Quotidiani locali

‘Ndrangheta all’assalto di hotel, ristoranti e bagni

Dopo il vertice in prefettura gli inquirenti cercano segnali di infiltrazioni Tanti episodi in passato ma la presenza della mafia non è mai stata accertata

MASSA CARRARA. La vicinanza con altre realtà dove la criminalità organizzata si è già palesata e la crisi economica che spinge gli imprenditori locali a cedere le proprie attività offrendo un’occasione di riciclare il denaro acquisito in maniera poco lecita spinge i boss ai piedi delle Apuane? È questo il tema principale dibattuto la settimana scorsa in prefettura durante il vertice antimafia che ha visto la partecipazione del procuratore capo di Genova Francesco Cozzi e del sostituto procuratore della Direzione distrettuale antimafia che si occupa della provincia apuana Federico Manotti. E il nemico invisibile in questo momento si chiama ndrangheta, forte a Sarzana e a Reggio Emilia ma cellula dormiente a Massa Carrara. Per questo gli inquirenti hanno deciso di tenere gli occhi aperti e di vagliare tutti i movimenti che ruotano soprattutto attorno al settore del turismo: alberghi, ristoranti, stabilimenti balneari. Non solo per quanto riguarda le cessioni di aziende o di rami di azienda, ma anche per possibili minacce subite dai titolari. Insomma il sospetto che la malavita si stia radicanto anche in terra apuana è forte. Anche se per fortuna si parla ancora di prevenzione.

Come ha detto Cozzi uscendo dal vertice: «È stato il prefetto Enrico Ricci a chiedere l’incontro, anche se non ci sono allarmi particolari è stata l’occasione per fare un punto della situazione tra la distrettuale, la Dia e i vertici delle forze dell’ordine locali. Non abbiamo parlato soltanto di cave, anche se capisco che è questo il settore nevralgico dell’economia di questo territorio ma abbiamo anche puntato la nostra attenzione sulle aziende che operano nel turismo. Come insegna la Versilia la mafia trova terreno fertile per i suoi investimenti. Ma ripeto casi particolari ed eclatanti non ce ne sono. È stato più un guardarsi negli occhi per capire dove guardare con più attenzione. E per dire che la Direzione distrettuale antimafia non si dimentica delle periferie, come fanno intuire le indagini che hanno svolto i sostituti in questi anni».

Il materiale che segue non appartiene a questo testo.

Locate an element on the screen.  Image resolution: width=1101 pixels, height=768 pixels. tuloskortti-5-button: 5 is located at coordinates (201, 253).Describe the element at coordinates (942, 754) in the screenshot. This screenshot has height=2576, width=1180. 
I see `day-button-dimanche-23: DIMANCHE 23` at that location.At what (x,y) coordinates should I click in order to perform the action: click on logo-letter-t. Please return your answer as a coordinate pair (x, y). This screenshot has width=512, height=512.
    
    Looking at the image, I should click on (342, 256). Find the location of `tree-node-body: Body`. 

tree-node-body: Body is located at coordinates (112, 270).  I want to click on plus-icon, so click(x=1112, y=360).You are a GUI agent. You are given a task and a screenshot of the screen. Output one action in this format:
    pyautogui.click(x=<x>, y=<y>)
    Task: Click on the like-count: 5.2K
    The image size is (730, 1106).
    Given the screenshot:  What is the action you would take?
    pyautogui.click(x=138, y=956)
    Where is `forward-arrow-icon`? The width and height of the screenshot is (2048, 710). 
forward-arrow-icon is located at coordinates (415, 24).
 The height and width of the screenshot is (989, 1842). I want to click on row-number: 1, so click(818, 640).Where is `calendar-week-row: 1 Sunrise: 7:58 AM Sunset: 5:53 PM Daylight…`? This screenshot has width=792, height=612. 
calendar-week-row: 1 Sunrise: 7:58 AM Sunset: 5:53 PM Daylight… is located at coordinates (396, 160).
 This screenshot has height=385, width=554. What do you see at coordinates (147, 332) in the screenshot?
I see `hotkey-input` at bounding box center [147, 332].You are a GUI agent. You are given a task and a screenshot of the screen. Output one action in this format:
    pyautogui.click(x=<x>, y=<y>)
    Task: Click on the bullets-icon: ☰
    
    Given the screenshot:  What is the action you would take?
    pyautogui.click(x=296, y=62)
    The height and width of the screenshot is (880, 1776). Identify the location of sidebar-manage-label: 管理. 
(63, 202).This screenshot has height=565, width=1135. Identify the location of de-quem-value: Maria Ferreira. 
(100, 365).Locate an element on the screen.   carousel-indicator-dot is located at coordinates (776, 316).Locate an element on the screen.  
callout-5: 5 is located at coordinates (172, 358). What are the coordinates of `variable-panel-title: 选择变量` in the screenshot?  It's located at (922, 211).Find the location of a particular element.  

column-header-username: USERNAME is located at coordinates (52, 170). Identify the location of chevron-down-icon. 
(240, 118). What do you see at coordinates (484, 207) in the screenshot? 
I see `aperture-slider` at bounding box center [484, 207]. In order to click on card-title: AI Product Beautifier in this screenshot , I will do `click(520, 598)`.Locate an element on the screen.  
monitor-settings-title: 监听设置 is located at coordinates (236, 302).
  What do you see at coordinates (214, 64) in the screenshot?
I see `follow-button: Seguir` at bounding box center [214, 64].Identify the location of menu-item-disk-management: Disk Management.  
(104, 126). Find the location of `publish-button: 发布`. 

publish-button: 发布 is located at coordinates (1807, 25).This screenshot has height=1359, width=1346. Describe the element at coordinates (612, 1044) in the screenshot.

La riunione è stata seguita con interesse dalle forze dell’ordine locali. Al tavolo oltre alla Dda e alla Dia (di Firenze) c’erano il questore Giuseppe Ferrari, il comandante provinciale della guardia di finanza Giovanni Fiumara e il comandante del nucleo investigativo dei carabinieri Tiziano Marchi. Visto che sono loro i primi a trovarsi ad avere che fare con questo fenomeno. Le infiltrazioni di Reggio Emilia e Sarzana sono state avvertite come un campanello di allarme che deve essere ascoltato prendendo le giuste contromisure. Perché i segnali ci sono: come dice lo studio della Normale di Pisa che ha analizzato la Toscana dal punto di vista della criminalità organizzata. Il responso è che c’è ma si fa vedere poco. Ovvero è doppiamente pericolosa perché fa affari e strozza le economie locali. Ma si era capito che l’area apuana piaceva ai boss, soprattutto perché hanno trovato terreno fertile per impiantare basi logistiche e mettere in atto i loro piani. Due anni fa è stato condannato a dodici anni di reclusione Giuseppe Talotta, luogotenente del clan di Sinopoli degli Alvaro, arrestato nel corso dell’operazione della Dda di Genova del luglio 2014 che aveva scoperto un traffico di cocaina dal Perù per conto della ’ndrangheta che arrivava nello scalo del Vte con la complicità di portuali compiacenti. Talotta si era costituito nella casa circondariale di Massa ad aprile del 2015, dopo diversi giorni di latitanza che secondo gli inquirenti ha passato nella provincia apuana. Dove aveva un nascondiglio sicuro e soprattutto contatti fidati. Anche perché era il luogotenente del clan degli Alvaro: grazie alle sue conoscenze

in Sudamerica era quello che curava personalmente i carichi di cocaina, camuffandoli in mezzo ad altra merce (asparagi) che arrivava in Italia sulle portacontainer. Un vero boss, insomma, che in Lunigiana aveva una sorta di tana che qualcuno a lui vicino gli metteva a disposizione.